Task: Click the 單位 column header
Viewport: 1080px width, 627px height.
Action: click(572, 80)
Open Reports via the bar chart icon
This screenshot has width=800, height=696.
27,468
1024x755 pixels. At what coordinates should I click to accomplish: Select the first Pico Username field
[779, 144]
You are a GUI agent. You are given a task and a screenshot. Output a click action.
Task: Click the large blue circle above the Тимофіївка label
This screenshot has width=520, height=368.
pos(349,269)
........
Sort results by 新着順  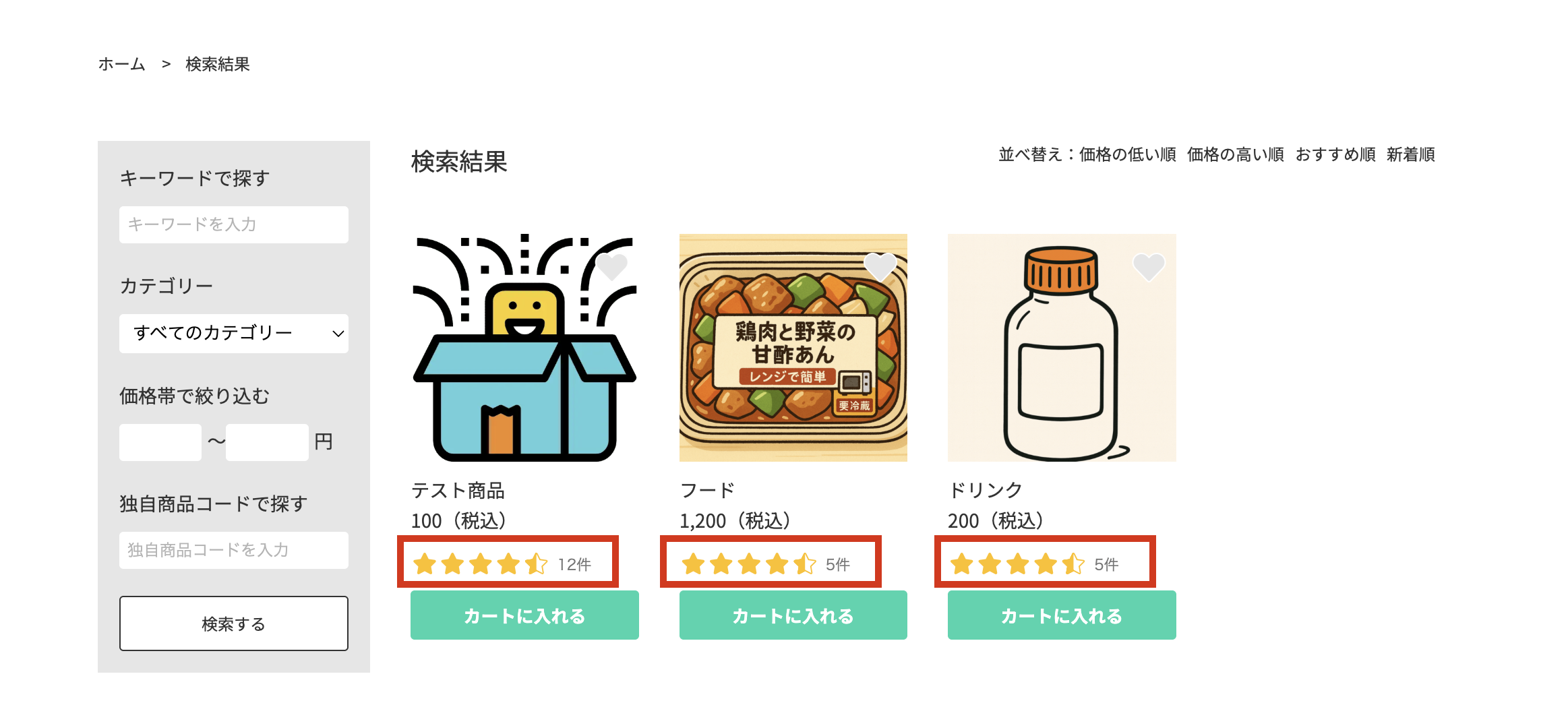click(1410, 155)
........
▶ _WHAT YOU SHOULD DO_:
Going back over the entries above, copy word for word every line from the one that has "Task: Click the 單位 column header" on through the one that has "Task: Click the large".

▶ _SOLUTION TO THIS PROBLEM_:
Task: Click the 單位 column header
Viewport: 1080px width, 627px height.
Action: click(572, 80)
Open Reports via the bar chart icon
This screenshot has width=800, height=696.
27,468
1024x755 pixels. At what coordinates should I click to accomplish: Select the first Pico Username field
[779, 144]
You are a GUI agent. You are given a task and a screenshot. Output a click action.
Task: Click the large blue circle above the Тимофіївка label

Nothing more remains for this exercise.